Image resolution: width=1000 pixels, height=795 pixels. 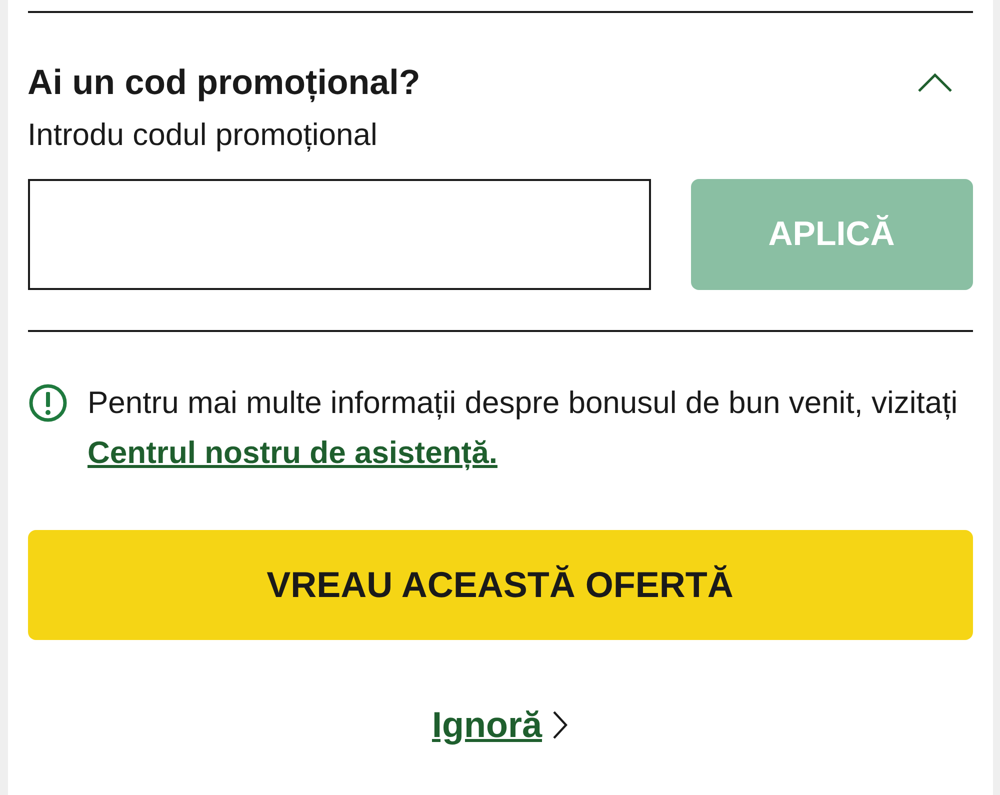 I want to click on help-center-link: Centrul nostru de asistență., so click(x=293, y=452).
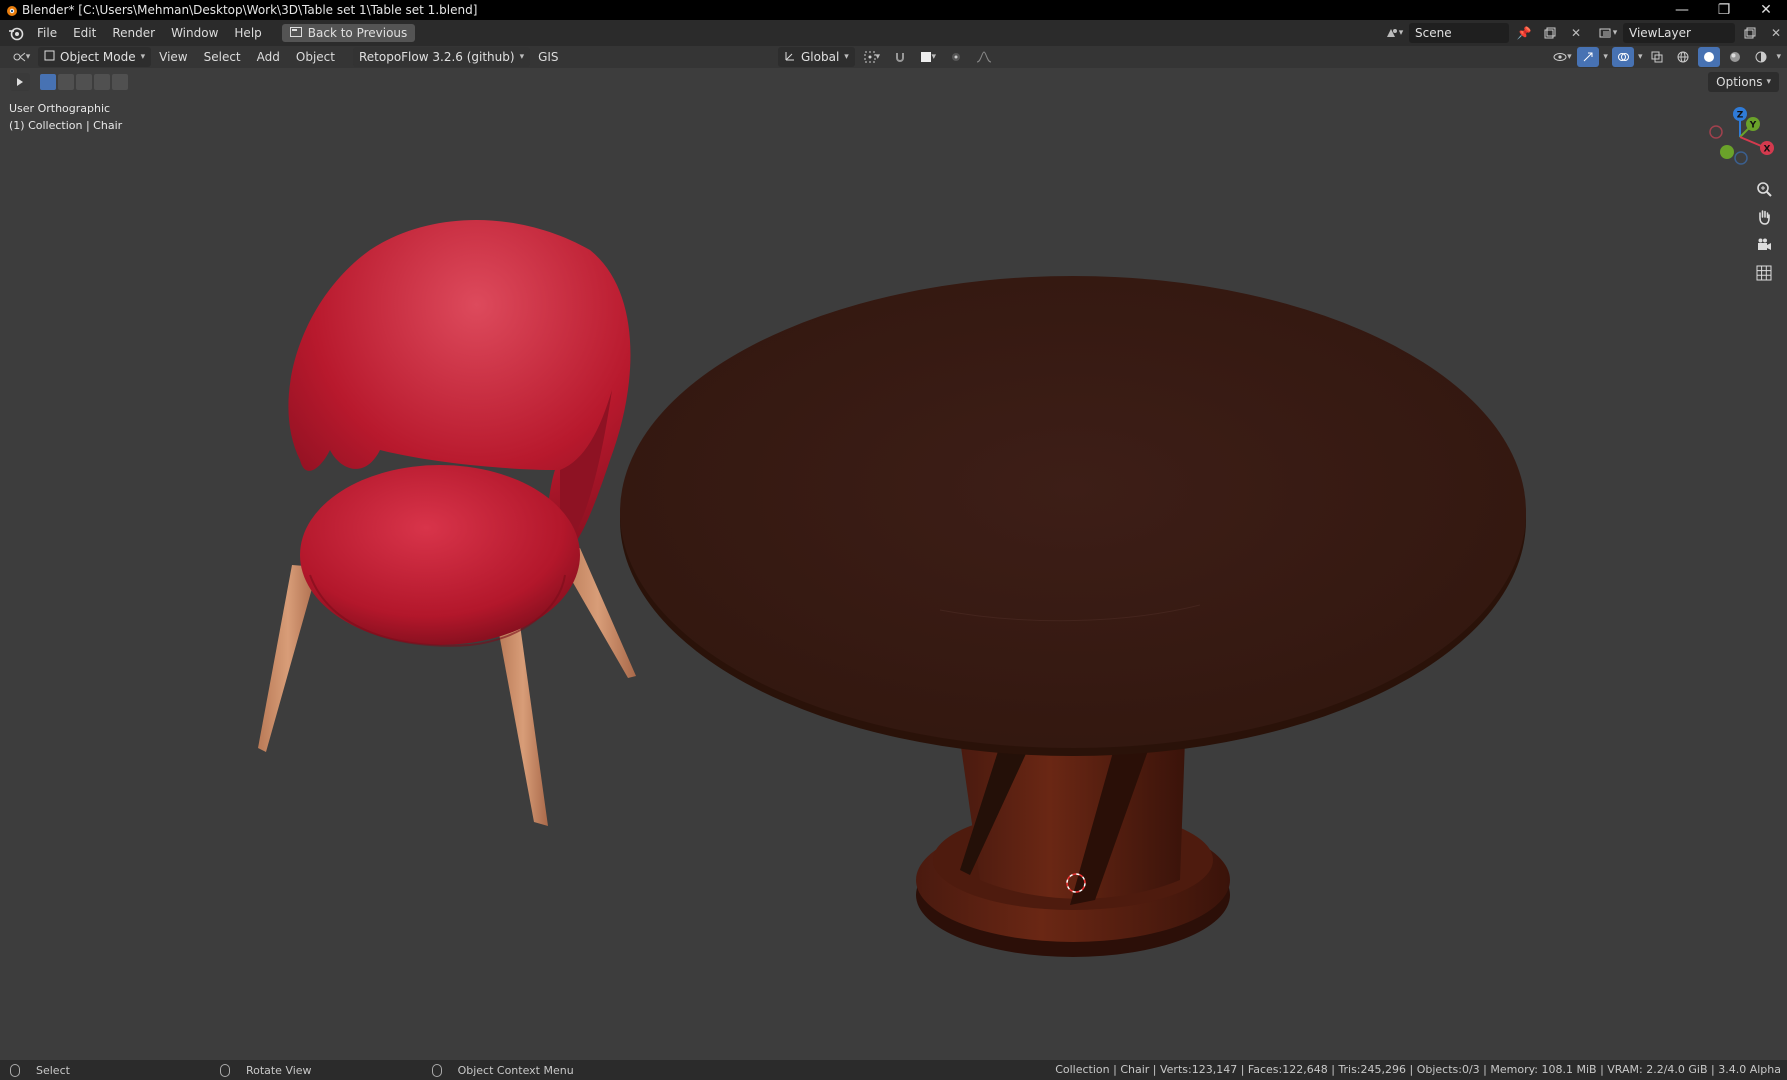 The height and width of the screenshot is (1080, 1787). I want to click on snap-target-icon: ▾, so click(928, 57).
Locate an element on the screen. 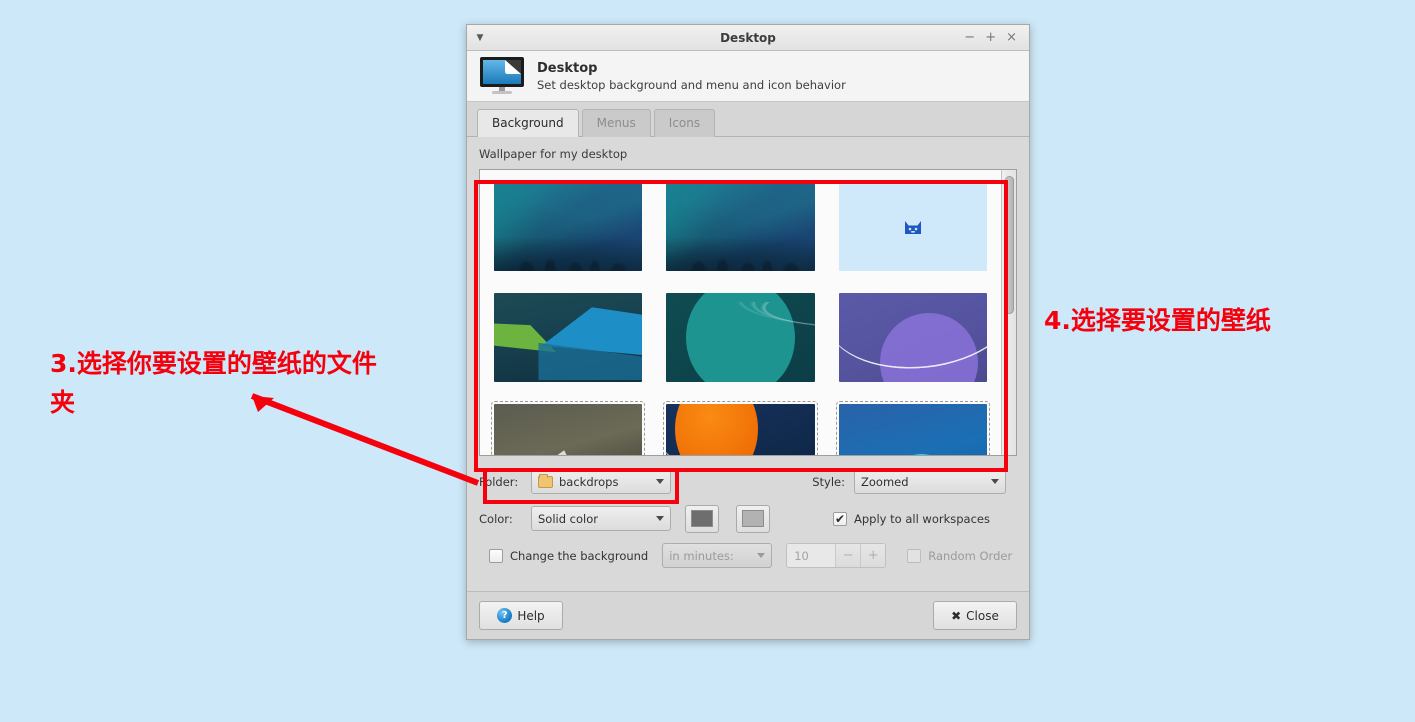  change-background-label: Change the background is located at coordinates (580, 556).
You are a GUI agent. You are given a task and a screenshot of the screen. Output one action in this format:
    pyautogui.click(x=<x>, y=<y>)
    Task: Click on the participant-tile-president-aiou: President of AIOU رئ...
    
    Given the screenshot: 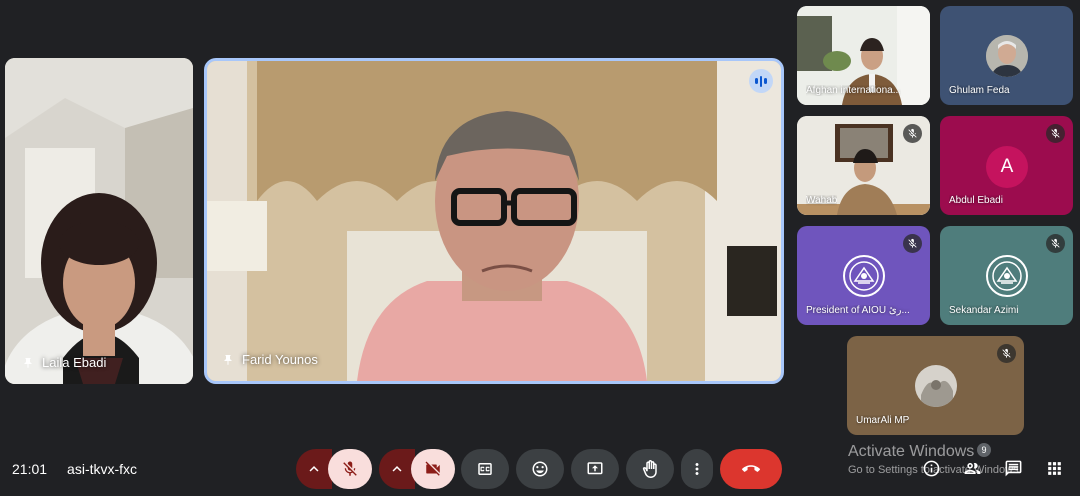 What is the action you would take?
    pyautogui.click(x=864, y=276)
    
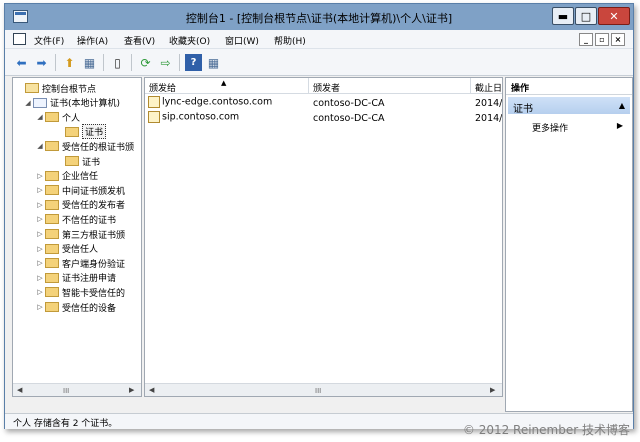  What do you see at coordinates (40, 102) in the screenshot?
I see `certificates-snapin-icon` at bounding box center [40, 102].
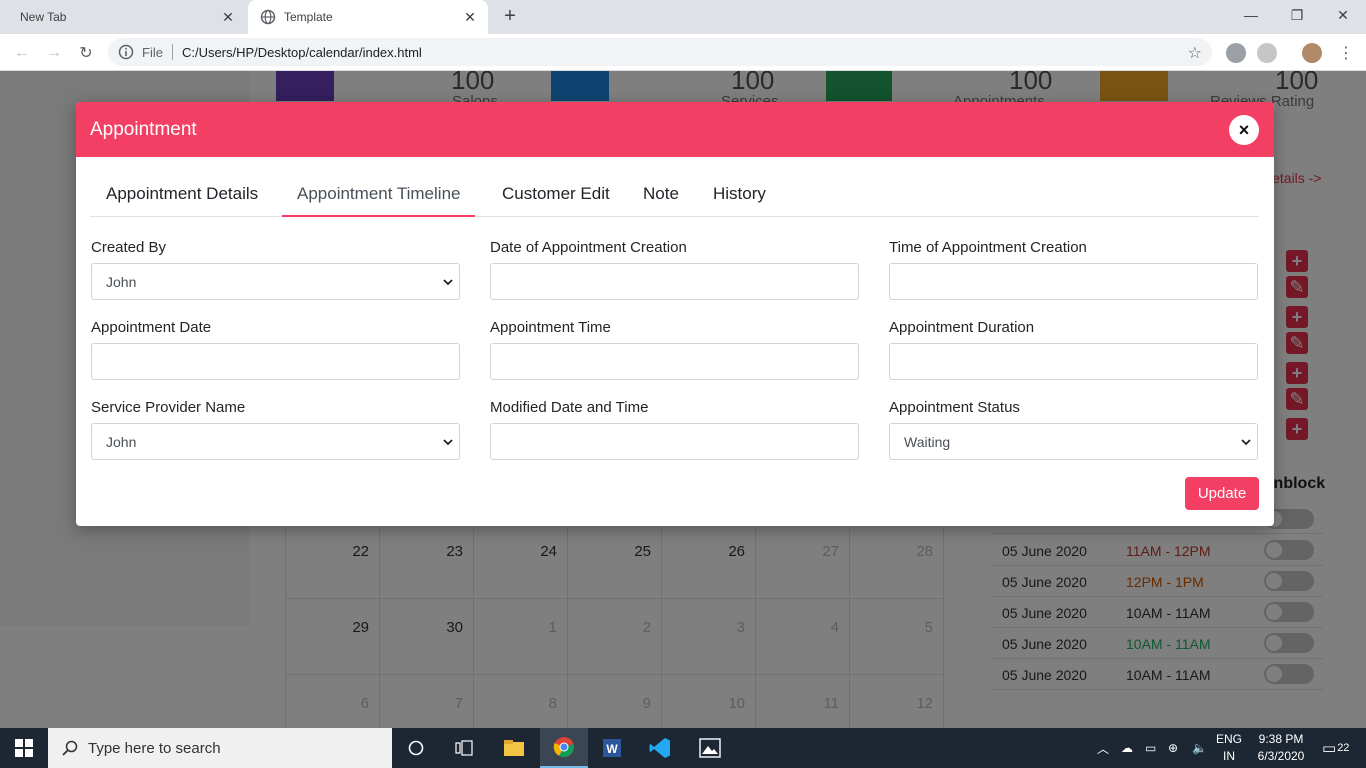  I want to click on volume-icon: 🔈, so click(1200, 748).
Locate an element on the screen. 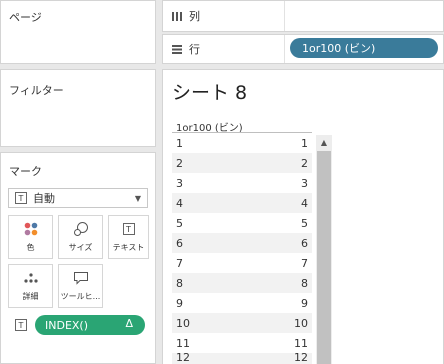  row-bin: 5 is located at coordinates (180, 223).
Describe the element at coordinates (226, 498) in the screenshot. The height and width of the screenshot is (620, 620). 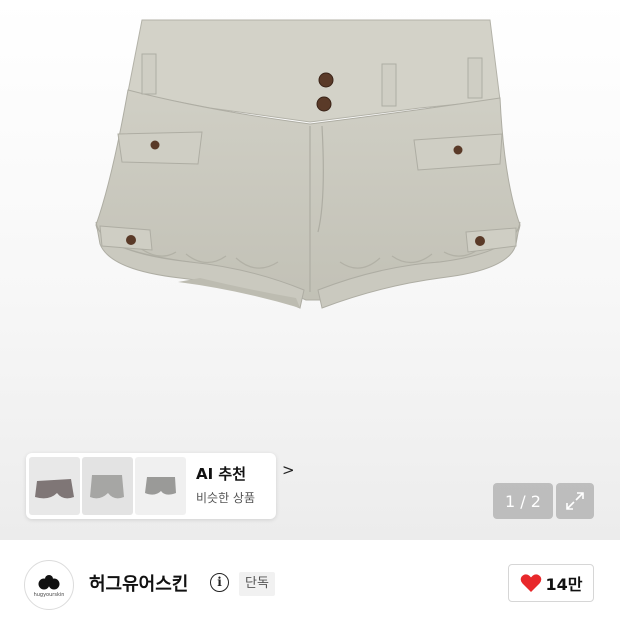
I see `ai-recommend-subtitle: 비슷한 상품` at that location.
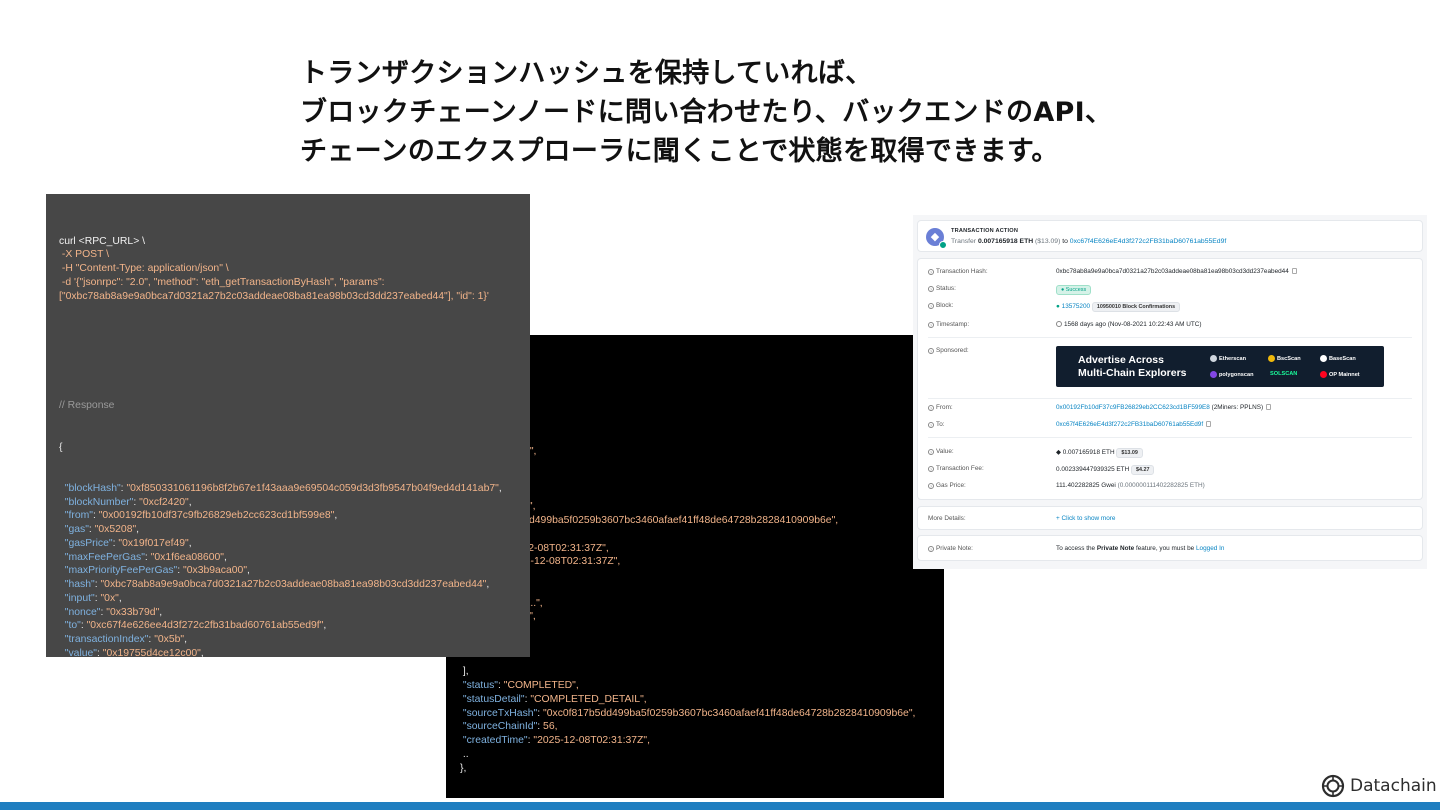 This screenshot has width=1440, height=810. What do you see at coordinates (134, 652) in the screenshot?
I see `response-field: "value": "0x19755d4ce12c00",` at bounding box center [134, 652].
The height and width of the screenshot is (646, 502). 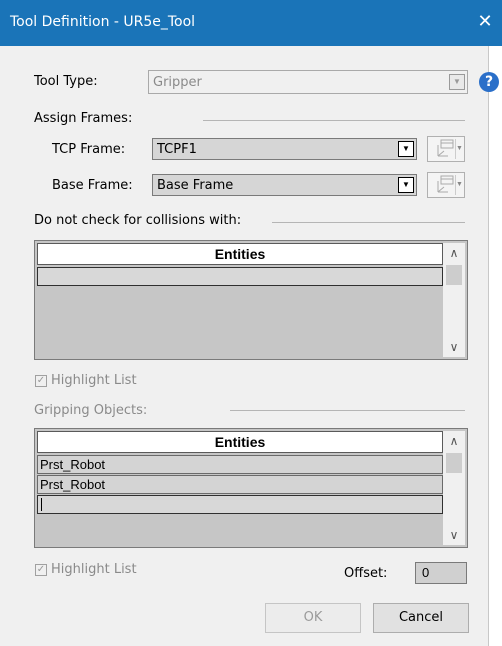 What do you see at coordinates (313, 618) in the screenshot?
I see `ok-button: OK` at bounding box center [313, 618].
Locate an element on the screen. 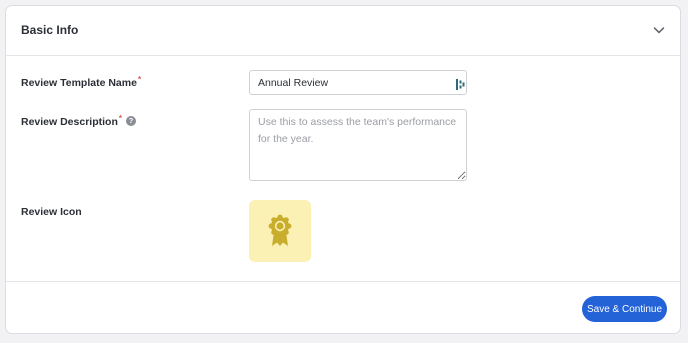 The height and width of the screenshot is (343, 688). help-icon: ? is located at coordinates (131, 122).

● ● ●

■ What is expected:
Output as a JSON list of strings the lines of the material starting with the line containing "Describe the element" and going on through the line containing "at that location.", one string per line with blank lines left out. Leave the pictures out.

■ Worked solution:
[
  "Describe the element at coordinates (226, 498) in the screenshot. The height and width of the screenshot is (620, 620). ",
  "I see `ai-recommend-subtitle: 비슷한 상품` at that location."
]